* _Task material_
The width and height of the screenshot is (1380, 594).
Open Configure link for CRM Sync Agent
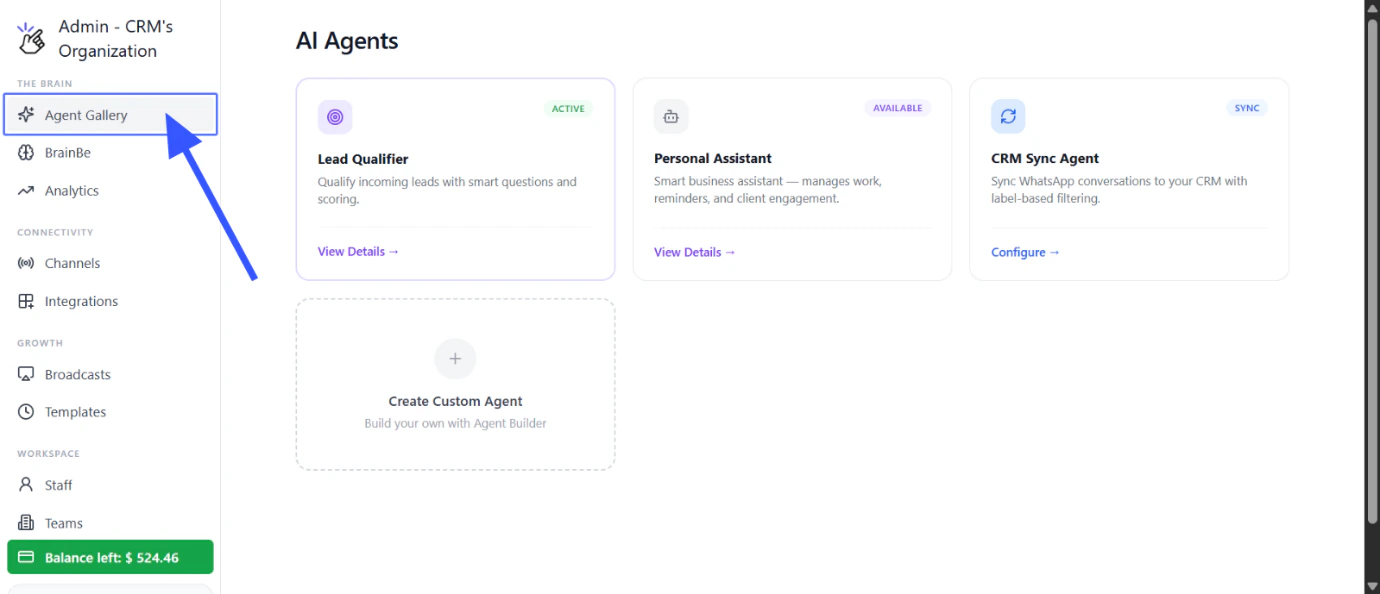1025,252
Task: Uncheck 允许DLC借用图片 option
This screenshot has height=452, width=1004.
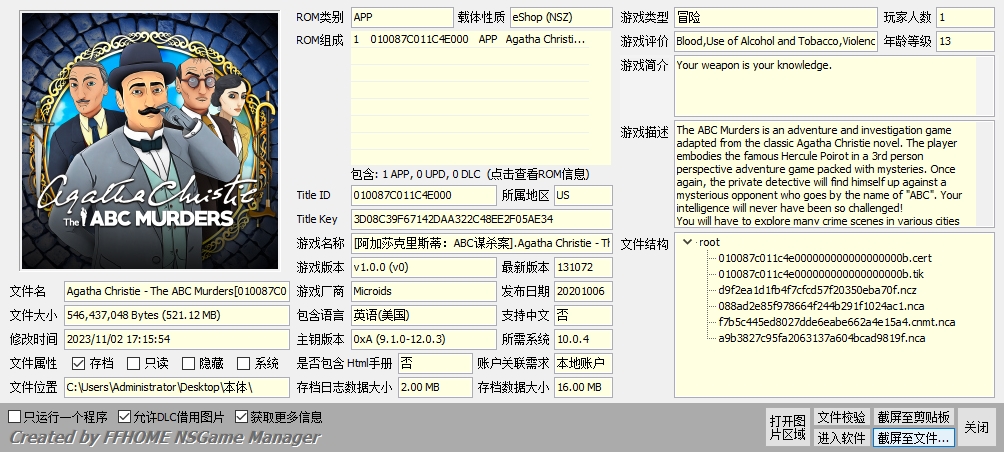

* _Task directions_
Give the listing above again word for word, without its pictures.

* _Finished exercise_
The width and height of the screenshot is (1380, 594).
Open Configure link for CRM Sync Agent
1025,252
Task: Uncheck 允许DLC借用图片 option
This screenshot has height=452, width=1004.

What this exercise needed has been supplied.